DATA TO EXAMINE Block Start

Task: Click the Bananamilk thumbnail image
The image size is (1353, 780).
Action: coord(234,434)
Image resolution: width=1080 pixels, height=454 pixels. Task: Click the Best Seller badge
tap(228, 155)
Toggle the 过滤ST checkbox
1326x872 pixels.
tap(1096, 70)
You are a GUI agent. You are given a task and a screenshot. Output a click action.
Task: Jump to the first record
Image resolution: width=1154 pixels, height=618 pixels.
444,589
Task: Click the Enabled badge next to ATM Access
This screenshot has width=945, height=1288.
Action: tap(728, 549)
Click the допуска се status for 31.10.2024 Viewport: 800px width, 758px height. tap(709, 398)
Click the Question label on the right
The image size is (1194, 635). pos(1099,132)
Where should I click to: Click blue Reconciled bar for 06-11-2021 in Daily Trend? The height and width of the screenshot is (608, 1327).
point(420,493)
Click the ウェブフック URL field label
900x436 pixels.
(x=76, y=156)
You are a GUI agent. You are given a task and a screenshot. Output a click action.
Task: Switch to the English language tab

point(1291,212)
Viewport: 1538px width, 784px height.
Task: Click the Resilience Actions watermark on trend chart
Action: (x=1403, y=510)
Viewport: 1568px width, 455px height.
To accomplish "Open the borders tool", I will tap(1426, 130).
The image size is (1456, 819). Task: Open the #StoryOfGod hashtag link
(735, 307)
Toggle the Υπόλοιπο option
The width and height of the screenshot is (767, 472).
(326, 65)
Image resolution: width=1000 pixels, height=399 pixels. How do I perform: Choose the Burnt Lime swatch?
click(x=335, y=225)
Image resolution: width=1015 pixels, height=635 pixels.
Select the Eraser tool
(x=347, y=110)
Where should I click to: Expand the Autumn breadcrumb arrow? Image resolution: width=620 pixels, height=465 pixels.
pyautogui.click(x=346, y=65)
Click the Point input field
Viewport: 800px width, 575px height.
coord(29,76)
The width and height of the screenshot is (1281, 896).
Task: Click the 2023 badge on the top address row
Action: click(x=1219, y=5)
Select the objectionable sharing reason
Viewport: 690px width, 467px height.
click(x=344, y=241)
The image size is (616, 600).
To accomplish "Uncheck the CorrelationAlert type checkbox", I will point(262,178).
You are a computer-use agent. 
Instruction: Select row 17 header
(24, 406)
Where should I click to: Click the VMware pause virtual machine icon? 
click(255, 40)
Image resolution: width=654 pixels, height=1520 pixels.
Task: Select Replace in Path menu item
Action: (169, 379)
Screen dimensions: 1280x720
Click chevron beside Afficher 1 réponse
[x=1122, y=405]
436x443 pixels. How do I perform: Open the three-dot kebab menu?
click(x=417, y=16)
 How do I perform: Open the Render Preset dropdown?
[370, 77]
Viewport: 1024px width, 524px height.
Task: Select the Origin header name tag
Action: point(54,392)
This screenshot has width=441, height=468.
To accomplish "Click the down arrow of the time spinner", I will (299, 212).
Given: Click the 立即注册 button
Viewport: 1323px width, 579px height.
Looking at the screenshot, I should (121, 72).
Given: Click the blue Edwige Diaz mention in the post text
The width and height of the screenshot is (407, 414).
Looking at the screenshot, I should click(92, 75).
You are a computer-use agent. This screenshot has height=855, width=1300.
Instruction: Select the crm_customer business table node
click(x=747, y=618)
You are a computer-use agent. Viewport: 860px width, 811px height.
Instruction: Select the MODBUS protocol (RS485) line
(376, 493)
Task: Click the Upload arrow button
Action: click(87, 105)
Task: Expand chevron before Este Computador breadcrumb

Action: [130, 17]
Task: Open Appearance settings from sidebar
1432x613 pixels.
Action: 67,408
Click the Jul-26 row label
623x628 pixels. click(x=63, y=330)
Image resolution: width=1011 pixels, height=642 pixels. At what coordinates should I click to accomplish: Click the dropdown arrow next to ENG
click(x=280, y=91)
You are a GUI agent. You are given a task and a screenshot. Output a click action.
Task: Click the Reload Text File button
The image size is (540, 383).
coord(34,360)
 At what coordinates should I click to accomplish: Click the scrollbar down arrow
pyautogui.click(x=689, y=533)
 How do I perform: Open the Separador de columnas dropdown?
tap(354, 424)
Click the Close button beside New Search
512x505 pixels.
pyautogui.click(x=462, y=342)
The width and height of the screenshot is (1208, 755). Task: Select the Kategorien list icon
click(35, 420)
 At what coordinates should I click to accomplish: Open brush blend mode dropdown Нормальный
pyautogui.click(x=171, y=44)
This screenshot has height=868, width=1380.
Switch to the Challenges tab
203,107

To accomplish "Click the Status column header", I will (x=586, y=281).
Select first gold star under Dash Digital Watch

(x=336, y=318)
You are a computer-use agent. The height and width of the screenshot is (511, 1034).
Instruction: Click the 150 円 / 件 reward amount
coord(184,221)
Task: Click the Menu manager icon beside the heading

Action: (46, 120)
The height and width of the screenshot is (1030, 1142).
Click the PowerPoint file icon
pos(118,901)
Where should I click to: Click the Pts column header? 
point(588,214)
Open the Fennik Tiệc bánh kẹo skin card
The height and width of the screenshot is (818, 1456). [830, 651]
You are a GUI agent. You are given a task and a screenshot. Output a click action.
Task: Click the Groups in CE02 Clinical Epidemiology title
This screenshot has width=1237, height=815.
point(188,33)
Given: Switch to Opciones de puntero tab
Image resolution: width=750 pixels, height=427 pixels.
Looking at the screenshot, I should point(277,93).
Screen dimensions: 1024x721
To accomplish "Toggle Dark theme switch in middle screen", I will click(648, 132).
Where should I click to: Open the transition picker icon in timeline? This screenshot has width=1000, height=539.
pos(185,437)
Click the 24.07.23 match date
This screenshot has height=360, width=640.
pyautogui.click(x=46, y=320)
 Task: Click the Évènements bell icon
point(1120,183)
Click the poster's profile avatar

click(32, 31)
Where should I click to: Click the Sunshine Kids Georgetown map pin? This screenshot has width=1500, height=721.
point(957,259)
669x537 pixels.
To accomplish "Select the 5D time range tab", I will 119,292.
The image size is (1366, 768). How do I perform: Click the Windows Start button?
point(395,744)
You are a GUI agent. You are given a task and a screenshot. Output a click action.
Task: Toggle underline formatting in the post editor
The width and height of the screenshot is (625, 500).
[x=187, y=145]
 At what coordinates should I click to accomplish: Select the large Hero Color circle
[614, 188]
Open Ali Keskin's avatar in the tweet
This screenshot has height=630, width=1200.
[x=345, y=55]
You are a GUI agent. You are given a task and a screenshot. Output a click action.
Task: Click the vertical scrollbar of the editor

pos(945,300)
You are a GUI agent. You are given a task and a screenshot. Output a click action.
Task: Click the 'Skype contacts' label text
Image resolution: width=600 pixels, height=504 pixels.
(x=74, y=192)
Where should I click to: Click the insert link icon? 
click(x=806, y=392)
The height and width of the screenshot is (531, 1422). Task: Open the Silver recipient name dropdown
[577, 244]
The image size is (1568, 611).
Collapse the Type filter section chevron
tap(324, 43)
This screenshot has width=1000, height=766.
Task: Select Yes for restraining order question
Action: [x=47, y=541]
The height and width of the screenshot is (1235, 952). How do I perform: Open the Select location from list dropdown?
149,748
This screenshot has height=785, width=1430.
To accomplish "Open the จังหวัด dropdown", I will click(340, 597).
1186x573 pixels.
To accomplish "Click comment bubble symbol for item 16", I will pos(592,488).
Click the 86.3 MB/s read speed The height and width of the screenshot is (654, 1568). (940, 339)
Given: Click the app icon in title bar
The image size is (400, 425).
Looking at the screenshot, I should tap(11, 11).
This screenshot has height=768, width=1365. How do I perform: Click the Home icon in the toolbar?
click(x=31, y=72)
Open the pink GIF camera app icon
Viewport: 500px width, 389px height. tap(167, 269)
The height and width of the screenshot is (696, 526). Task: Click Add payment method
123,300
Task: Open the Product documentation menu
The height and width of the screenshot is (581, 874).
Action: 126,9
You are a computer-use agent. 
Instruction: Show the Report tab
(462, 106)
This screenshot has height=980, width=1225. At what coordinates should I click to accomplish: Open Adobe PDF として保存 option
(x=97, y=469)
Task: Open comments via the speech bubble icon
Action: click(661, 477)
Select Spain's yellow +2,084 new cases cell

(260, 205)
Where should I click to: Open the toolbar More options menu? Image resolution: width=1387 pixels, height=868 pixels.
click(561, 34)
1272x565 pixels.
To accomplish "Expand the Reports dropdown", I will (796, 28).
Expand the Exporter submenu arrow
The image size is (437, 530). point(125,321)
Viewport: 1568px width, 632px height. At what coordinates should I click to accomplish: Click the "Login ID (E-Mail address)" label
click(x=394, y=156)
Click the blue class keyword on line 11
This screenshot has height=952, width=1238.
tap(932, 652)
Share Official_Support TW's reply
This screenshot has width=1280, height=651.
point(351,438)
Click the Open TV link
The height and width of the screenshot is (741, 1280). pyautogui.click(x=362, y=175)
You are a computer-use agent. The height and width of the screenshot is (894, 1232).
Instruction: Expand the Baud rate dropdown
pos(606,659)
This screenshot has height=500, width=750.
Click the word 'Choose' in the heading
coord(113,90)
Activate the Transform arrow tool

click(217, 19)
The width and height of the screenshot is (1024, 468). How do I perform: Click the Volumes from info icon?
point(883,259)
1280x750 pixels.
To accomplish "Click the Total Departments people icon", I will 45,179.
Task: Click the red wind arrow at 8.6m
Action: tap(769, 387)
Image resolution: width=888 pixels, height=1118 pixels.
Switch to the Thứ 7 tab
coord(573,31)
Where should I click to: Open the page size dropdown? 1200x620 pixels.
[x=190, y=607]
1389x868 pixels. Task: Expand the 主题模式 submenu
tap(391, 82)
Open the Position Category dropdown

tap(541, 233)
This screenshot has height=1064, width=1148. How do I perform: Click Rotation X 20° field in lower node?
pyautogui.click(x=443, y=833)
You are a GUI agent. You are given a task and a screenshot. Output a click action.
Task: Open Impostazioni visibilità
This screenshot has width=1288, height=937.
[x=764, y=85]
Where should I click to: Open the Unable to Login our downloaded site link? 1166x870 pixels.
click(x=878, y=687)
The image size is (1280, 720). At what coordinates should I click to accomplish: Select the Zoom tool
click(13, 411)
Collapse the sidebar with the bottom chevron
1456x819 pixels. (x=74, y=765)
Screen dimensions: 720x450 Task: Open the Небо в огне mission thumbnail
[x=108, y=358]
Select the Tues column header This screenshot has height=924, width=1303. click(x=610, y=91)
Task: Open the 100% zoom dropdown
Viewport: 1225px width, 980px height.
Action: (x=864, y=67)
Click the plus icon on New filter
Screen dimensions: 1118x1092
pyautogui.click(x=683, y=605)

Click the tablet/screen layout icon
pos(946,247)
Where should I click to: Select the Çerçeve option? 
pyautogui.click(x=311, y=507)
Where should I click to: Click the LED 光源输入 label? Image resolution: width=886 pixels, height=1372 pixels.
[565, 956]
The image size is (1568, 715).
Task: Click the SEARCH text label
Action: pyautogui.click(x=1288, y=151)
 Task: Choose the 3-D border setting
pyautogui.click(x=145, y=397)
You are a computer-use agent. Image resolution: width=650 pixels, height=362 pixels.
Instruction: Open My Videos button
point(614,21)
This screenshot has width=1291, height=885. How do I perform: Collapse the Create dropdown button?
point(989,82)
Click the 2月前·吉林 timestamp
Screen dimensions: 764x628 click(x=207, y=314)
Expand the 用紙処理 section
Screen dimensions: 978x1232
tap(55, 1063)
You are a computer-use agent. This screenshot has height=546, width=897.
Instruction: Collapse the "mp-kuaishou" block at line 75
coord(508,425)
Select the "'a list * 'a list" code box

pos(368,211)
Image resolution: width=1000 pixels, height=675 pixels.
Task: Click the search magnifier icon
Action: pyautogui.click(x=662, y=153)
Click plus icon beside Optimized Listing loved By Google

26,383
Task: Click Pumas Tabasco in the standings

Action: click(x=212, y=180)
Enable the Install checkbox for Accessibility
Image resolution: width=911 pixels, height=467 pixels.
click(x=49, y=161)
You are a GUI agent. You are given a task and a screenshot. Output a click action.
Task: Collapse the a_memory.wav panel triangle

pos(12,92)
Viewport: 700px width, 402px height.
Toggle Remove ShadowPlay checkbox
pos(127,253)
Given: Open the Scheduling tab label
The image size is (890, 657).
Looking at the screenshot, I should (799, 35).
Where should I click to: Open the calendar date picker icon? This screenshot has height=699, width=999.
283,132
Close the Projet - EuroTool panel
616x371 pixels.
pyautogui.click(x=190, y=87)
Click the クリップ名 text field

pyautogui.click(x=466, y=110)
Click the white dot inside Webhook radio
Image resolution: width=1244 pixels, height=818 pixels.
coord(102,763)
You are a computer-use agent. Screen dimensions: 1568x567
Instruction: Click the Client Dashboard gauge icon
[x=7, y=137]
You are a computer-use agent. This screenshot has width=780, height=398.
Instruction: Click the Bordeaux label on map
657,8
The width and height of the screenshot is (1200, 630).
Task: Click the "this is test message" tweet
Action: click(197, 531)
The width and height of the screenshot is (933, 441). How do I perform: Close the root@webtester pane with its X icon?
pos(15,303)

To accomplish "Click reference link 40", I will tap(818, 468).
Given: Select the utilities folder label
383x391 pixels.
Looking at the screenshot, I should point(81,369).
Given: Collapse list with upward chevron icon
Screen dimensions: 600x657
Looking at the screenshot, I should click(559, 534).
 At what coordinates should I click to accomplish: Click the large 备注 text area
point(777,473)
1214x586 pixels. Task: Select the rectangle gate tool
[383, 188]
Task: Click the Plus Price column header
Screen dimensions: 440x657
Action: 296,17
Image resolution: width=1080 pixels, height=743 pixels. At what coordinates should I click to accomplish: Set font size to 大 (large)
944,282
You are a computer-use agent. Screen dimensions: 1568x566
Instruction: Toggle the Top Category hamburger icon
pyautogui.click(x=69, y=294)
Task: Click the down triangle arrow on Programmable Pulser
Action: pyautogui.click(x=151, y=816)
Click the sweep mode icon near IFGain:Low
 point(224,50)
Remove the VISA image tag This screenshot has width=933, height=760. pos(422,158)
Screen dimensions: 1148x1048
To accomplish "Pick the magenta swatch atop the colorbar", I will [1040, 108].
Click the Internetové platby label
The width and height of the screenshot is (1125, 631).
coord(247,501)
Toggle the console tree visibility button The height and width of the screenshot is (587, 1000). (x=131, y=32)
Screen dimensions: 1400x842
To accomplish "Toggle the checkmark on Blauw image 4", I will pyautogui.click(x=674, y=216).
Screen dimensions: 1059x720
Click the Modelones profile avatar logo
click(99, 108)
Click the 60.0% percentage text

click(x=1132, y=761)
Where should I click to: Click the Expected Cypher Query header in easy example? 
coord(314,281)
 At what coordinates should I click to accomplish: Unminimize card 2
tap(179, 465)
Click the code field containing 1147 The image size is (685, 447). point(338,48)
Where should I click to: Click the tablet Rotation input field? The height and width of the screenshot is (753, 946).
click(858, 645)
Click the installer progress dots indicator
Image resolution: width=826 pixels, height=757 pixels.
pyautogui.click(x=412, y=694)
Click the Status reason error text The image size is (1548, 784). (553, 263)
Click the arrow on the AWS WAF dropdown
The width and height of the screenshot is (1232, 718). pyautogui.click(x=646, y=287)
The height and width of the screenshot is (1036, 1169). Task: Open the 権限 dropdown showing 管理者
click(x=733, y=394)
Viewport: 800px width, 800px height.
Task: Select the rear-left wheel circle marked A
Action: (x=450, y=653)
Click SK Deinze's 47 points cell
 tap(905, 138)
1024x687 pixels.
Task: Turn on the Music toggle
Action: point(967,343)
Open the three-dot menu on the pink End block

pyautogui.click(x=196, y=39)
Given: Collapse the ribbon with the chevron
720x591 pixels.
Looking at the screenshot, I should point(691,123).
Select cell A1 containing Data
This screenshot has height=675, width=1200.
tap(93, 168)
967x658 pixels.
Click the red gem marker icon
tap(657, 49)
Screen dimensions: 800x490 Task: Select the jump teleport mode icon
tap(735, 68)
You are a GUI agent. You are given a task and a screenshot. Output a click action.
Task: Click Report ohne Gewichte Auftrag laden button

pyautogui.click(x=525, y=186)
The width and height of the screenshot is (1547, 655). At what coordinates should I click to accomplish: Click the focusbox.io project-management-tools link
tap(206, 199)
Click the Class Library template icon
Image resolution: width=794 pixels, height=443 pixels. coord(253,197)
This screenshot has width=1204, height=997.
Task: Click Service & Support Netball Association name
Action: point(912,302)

DATA TO EXAMINE Block End

WHAT THE TASK ASKS
The expected answer is a copy of each line in the records that holds the word "containing".

SOLUTION FOR THIS EXERCISE
Click the code field containing 1147 The image size is (685, 447). point(338,48)
Select cell A1 containing Data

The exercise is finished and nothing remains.